Well, Michael Vick did what anyone would do when facing federal charges, with clear evidence and people willing to testify against him: he pleaded guilty to dog fighting.
And so this story has captured the sports world. Most of the shows and segments on those shows, dealt with the question: where do we go from here? I found one particular segment on “Cold Pizza” quite fascinating. Former Bucs QB Shaun King participated in the discussion and made some fairly bold statements. Apparently Michael Vick didn’t “owe anyone an apology.”
This ‘anyone’ did not include, of course, “The Lord.” Vick needed to seek forgiveness from God, but really didn’t need to apologize to the people he let down (like the fans and his teammates) as well as the commissioner (who he blatantly lied to). His public apology today went a step further in showing his contrition, and proving his forgiveness. These apologies weren’t superfluous, but they were not required. He only needed forgiveness from God, and he had that.

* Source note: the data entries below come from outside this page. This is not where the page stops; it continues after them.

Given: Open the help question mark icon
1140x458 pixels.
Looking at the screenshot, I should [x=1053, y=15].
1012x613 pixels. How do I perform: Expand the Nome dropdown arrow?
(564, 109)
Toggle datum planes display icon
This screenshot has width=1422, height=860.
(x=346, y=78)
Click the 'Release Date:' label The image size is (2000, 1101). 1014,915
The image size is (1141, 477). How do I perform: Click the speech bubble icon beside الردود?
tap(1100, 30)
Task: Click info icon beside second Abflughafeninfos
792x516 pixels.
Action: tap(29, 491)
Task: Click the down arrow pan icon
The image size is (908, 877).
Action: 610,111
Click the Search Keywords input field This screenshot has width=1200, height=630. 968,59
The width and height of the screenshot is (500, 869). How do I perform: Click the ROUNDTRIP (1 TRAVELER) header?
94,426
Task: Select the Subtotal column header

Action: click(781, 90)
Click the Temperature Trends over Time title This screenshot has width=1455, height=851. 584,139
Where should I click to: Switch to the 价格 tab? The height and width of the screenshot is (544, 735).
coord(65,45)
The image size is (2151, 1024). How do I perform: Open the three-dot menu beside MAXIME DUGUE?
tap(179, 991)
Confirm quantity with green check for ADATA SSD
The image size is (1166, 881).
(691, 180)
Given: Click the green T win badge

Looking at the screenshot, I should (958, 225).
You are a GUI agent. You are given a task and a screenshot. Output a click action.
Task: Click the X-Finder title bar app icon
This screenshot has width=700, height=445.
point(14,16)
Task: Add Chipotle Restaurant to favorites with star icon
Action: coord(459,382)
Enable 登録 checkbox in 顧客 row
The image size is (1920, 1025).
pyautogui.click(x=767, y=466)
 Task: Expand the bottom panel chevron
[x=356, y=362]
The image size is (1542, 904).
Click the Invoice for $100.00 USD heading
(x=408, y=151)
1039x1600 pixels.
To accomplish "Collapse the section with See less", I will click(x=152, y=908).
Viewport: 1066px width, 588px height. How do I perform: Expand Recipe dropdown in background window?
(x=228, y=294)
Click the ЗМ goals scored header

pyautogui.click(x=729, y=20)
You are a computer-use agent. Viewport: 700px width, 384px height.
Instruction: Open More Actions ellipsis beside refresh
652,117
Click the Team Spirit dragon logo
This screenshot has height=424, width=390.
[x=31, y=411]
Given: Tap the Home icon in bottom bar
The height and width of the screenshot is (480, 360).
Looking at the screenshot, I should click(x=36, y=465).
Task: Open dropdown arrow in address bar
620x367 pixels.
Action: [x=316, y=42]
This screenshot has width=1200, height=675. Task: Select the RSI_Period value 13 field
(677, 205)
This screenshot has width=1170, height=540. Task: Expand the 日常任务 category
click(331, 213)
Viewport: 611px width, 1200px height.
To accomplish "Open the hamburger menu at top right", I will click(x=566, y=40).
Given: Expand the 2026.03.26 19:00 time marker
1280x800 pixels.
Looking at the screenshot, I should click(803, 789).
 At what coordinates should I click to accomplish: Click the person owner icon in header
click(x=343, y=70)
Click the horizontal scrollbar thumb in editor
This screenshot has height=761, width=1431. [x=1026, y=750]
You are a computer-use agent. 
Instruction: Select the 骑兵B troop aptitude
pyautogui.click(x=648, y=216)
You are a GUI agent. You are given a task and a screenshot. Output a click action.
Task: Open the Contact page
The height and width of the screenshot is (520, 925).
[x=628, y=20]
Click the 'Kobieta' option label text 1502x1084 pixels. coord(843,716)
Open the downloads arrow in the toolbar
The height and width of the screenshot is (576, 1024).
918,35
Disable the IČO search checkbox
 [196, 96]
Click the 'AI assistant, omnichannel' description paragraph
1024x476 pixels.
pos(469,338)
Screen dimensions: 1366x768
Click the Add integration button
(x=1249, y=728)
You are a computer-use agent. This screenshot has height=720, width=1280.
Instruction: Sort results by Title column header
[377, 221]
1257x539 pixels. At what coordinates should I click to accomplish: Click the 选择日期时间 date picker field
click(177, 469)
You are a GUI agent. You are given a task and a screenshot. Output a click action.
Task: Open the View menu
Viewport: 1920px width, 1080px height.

I love Shaun King, I really do. Not only because he was a classy Bucs QB (who’s job was simply taken away from him), but he is a brother in Christ. And he is very bold with his faith, and I love that. And his point is made that there is forgiveness in Christ. With that being said, I’d like to examine what he said.
Does Michael Vick ‘owe’ an apology to the fans of Atlanta, and his teammates? His poor decision making not only hurt himself, but also hurt the Falcon’s chances (which I’m glad for by the way). But then again, maybe Joey Harrington is the answer there? An apology might not be required, but it certainly seems like there was a lack of concern for others.
Does Michael Vick ‘owe’ an apology to the commissioner (whom he lied to face to face), and to all those he lied to when he professed his innocence via a statement? Certainly we are forgiven even though we can’t go back and tell the truth to all those who we’ve been dishonest or lied to over the years. That is not a prerequisite for forgiveness.
But how can there be reconciliation without apologies for wrong done to one another? Certainly sins can only be forgiven by God through the work of Christ. But the fruit of forgiveness in a believer’s heart is expressed through apologizing to the offended party.
Psalm 51 does show David saying that he sinned only against the Lord. Perhaps this is King’s thinking. But is this a correct application? Clearly people do sin against one another. In James 5, we are instructed to confess sins to one another (although very few Christians think James is serious in much of what he says) , and Jesus instructs us to even seek out those who might have something against us. Perhaps we have sinned against them, and an apology is what he has in mind?
I still think that if Uriah weren’t killed in battle, David would have ‘owed’ him an apology for sleeping with his wife. So while Shaun King is by far my favorite ‘King,’ I will respectfully disagree with my Buccaneer brother in Christ.